🤖 AI Summary
This work addresses the persistent underrepresentation of low-resource languages in speech technology, which has exacerbated the digital divide for speakers of most languages in sub-Saharan Africa. To bridge this gap, the authors present WAXAL, a large-scale open-source speech corpus covering 21 African languages spoken by over 100 million people. The dataset comprises 1,250 hours of naturally recorded speech for automatic speech recognition (ASR) and 180 hours of high-quality audio for text-to-speech (TTS) synthesis. Developed through close collaboration with local academic and community partners, WAXAL employs phonetically balanced script design, field-based data collection, multi-tiered quality control, and rigorous ethical protocols. Released under a CC-BY-4.0 license on Hugging Face, this resource provides critical infrastructure for inclusive AI research and the development of equitable speech technologies for underserved linguistic communities.
📝 Abstract
The advancement of speech technology has predominantly favored high-resource languages, creating a significant digital divide for speakers of most Sub-Saharan African languages. To address this gap, we introduce WAXAL, a large-scale, openly accessible speech dataset for 21 languages representing over 100 million speakers. The collection consists of two main components: an Automated Speech Recognition (ASR) dataset containing approximately 1,250 hours of transcribed, natural speech from a diverse range of speakers, and a Text-to-Speech (TTS) dataset with over 180 hours of high-quality, single-speaker recordings reading phonetically balanced scripts.
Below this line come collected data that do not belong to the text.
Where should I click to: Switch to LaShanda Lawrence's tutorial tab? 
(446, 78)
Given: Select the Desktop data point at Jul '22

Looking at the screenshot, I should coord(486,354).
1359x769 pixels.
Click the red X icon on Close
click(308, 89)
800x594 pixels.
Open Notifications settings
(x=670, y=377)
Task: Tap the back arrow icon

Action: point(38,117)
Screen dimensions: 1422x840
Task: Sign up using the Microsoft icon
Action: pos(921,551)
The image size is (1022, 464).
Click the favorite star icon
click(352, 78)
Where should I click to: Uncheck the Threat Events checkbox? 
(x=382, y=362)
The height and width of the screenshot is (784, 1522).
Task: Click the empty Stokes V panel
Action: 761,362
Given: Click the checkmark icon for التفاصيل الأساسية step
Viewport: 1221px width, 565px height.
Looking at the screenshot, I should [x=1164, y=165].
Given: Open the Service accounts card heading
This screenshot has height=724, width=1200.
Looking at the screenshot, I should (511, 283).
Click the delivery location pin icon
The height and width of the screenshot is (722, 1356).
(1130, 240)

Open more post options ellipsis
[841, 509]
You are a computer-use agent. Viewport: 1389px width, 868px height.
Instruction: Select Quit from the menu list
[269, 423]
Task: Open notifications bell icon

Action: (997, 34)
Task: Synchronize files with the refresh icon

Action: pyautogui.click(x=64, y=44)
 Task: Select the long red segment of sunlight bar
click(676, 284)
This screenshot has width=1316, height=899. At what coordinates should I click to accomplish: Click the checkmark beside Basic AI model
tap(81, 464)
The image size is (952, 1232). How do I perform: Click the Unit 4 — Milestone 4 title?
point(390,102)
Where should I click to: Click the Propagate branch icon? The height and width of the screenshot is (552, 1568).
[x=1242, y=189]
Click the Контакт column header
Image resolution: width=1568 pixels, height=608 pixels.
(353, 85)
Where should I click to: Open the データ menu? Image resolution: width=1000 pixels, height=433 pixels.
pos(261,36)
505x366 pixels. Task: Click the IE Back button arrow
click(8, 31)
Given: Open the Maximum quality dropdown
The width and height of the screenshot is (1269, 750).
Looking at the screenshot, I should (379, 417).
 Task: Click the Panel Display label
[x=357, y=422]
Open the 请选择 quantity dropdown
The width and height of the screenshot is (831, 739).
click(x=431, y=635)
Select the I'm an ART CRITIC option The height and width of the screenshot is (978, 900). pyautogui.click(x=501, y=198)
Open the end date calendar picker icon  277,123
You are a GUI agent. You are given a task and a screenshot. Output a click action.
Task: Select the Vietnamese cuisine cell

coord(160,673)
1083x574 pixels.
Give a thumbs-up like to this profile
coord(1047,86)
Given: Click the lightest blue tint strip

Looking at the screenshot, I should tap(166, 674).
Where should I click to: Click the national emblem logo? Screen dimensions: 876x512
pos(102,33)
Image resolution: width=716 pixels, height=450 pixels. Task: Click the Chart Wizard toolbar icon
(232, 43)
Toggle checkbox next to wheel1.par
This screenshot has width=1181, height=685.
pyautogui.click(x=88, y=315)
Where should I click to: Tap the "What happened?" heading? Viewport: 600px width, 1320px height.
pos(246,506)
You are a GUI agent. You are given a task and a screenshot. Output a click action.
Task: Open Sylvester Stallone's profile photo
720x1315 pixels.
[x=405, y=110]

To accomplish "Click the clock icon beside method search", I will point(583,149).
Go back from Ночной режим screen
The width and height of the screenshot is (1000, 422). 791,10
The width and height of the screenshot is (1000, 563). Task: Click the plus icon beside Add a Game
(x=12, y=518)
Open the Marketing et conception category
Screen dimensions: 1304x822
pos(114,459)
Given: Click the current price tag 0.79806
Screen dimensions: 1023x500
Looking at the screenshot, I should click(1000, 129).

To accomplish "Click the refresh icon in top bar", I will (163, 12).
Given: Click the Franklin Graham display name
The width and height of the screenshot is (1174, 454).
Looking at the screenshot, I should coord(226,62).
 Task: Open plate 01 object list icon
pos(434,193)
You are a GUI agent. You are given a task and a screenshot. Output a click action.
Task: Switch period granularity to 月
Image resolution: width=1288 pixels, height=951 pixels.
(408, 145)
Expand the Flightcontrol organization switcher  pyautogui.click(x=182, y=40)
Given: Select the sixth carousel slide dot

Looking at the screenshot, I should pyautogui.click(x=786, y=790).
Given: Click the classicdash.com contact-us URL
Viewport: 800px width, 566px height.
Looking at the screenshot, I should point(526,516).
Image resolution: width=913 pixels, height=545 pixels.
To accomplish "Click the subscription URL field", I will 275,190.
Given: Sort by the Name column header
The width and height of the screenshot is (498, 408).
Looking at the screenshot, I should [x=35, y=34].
This paper details our methodology for data collection, annotation, and quality control, which involved partnerships with four African academic and community organizations. We provide a detailed statistical overview of the dataset and discuss its potential limitations and ethical considerations. The WAXAL datasets are released at https://huggingface.co/datasets/google/WaxalNLP under the permissive CC-BY-4.0 license to catalyze research, enable the development of inclusive technologies, and serve as a vital resource for the digital preservation of these languages.